Work to complete: Duplicate the portion of the C and Java comparison thread from "I'm bored, so" to "int main(void)".

Extract provided:
________________________

You are not logged in. Login Now
 0-6          
 
Author Message
remmers
Superficial C/Java Comparison Mark Unseen   Oct 18 15:56 UTC 1999

 I'm bored, so I think I'll post the following: 

 Here's a C program to count the number of whitespace characters in
 standard input:
 
        #include <stdio.h>
        #include <ctype.h>
        
        int main(void)
        {
          int c;
          int sp = 0;
          while ((c = getchar()) != EOF)
            if (isspace(c)) ++sp;
          printf("spaces: %d\n", sp);
        }
 
 
 Here's a Java program to do the same:
 
        import java.io.*;
        class JavaWhite {
            public static void main(String[] args)
            throws IOException {
                BufferedInputStream in = 
                    new BufferedInputStream(System.in, 1024);
                int c;
                int sp = 0;
                while ((c = in.read()) != -1)
                    if (Character.isWhitespace((char)c)) ++sp;
                System.out.println("spaces: " + sp);
            }
        }
 
 Running the C program on a 1Mb file and timing it with /bin/time gives
 the result:
 
 real        0.1
 user        0.1
 sys         0.0
 
 Reading the same input file, the Java program's times are:
 
 real        0.9
 user        0.8
 sys         0.1
 
 Comments?

6 responses total.
scott
response 1 of 6: Mark Unseen   Oct 18 19:32 UTC 1999

Interesting item for the Consumer conference.

Is this a compiled Java program?  
i
response 2 of 6: Mark Unseen   Oct 19 00:57 UTC 1999

My first thought was that the c program should enjoy a much larger speed
advantage over the java.  A peek at the c code shows why it's "slow" - 
it's optimized for source code compactness & readability.  (Though 
counting "whitespace characters" (there's several of 'em) instead of
just spaces makes it much slower on 'most any general-purpose CPU.)
remmers
response 3 of 6: Mark Unseen   Oct 20 18:52 UTC 1999

(Opps!!  I meant to post this in "jellyware", not "consumer".
Well, feel free to comment anyway. You might turn this into a
discussion the relative benefits of C and Java for consumers...)

________________________

Data excerpts:
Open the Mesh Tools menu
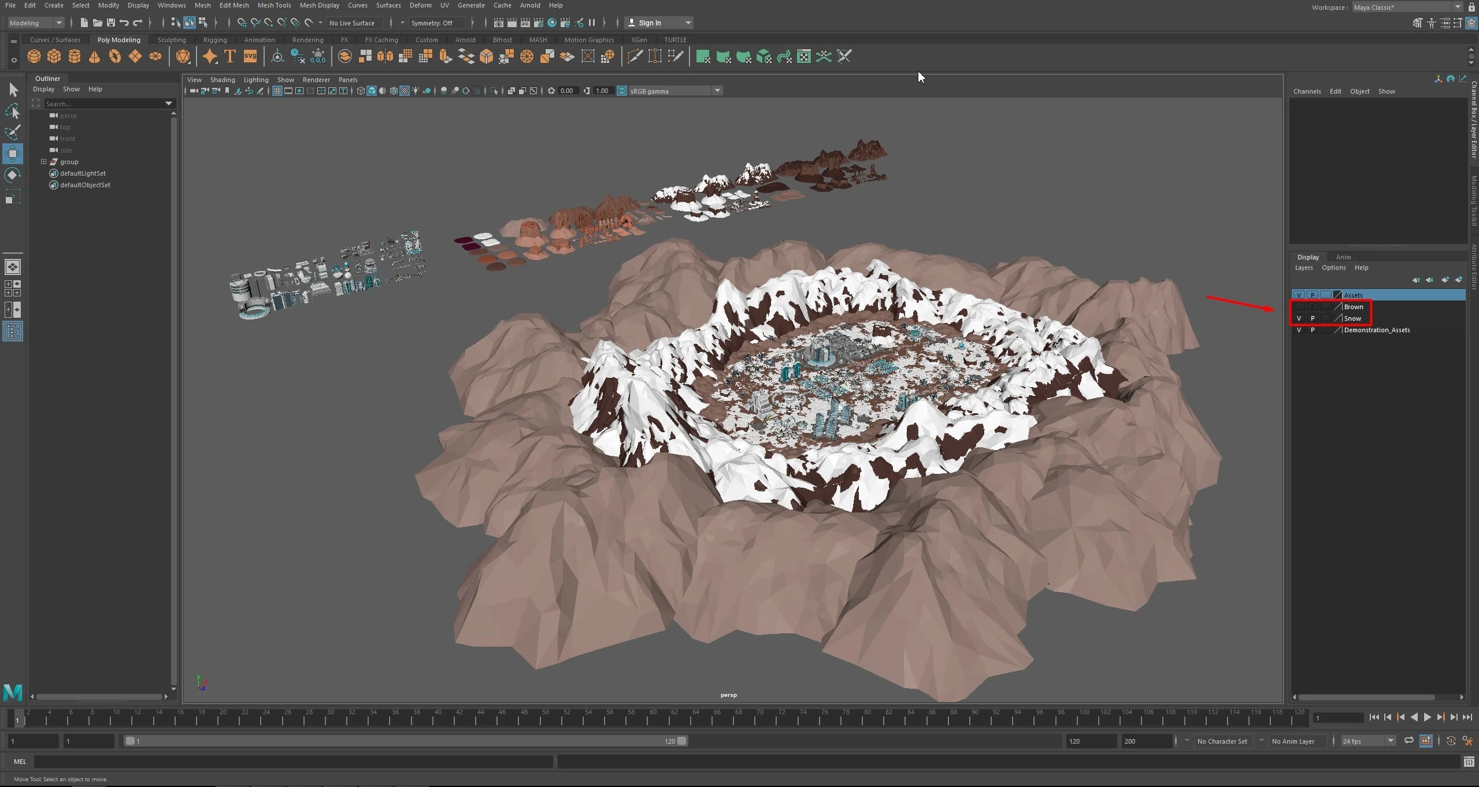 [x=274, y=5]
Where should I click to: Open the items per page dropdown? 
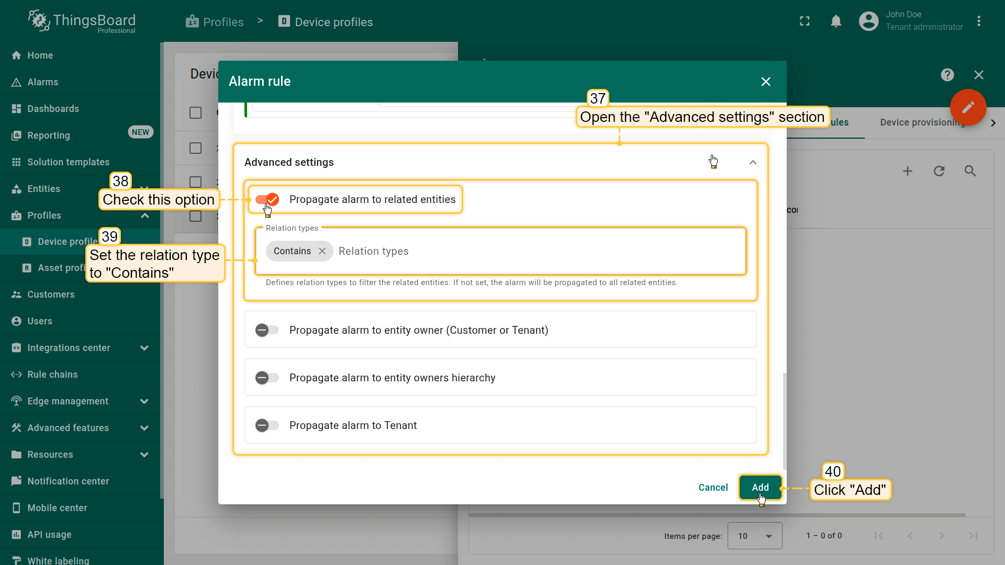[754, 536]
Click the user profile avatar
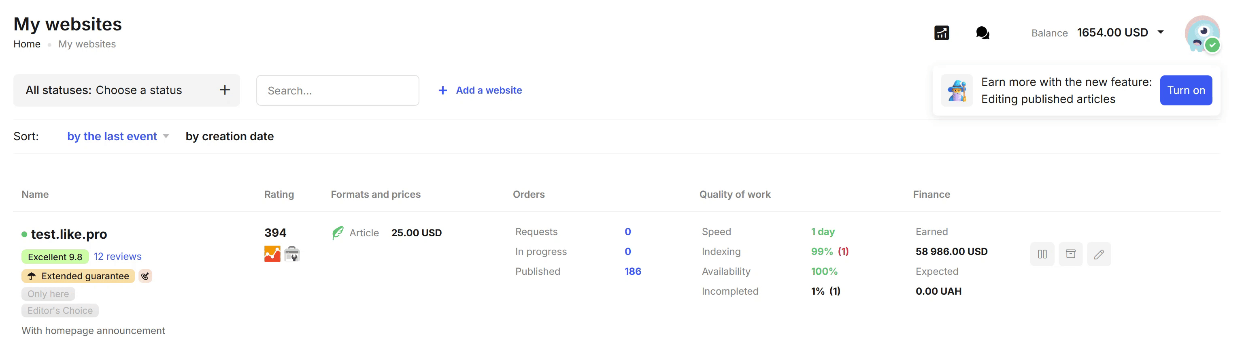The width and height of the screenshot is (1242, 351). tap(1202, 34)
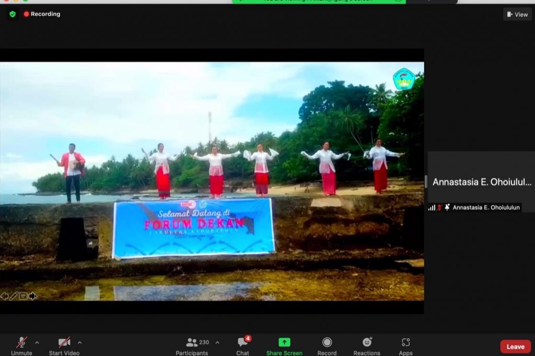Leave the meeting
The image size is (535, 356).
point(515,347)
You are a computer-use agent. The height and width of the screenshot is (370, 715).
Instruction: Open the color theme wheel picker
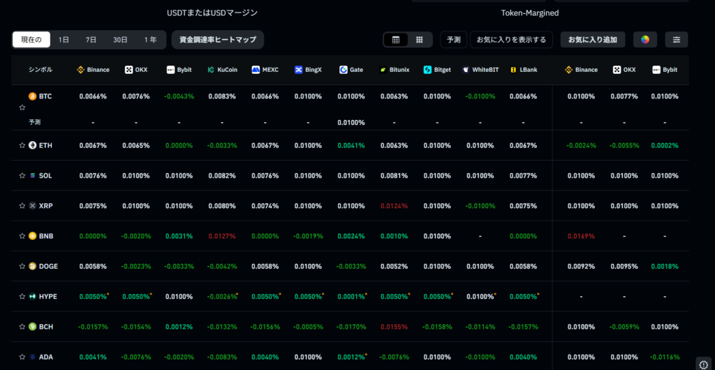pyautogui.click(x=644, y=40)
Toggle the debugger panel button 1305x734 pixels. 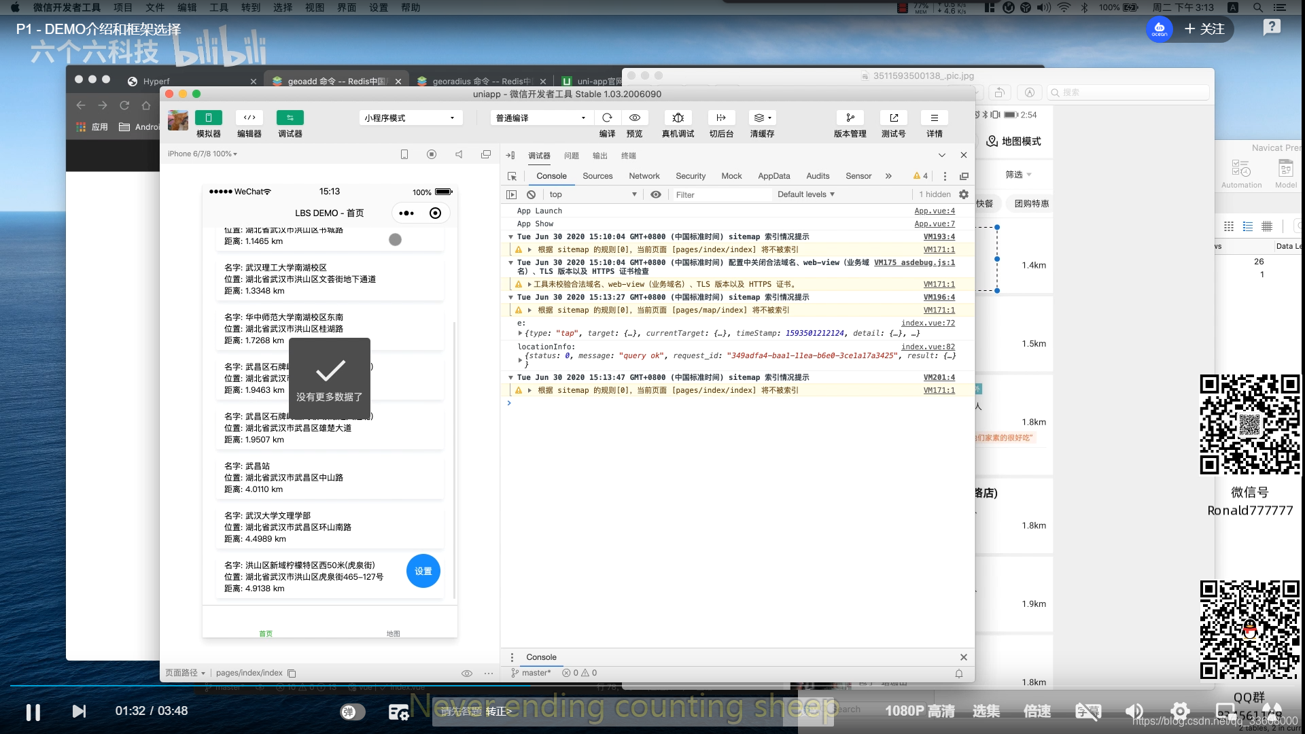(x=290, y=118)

________________________

Response:
I'm bored, so I think I'll post the following: 

 Here's a C program to count the number of whitespace characters in
 standard input:
 
        #include <stdio.h>
        #include <ctype.h>
        
        int main(void)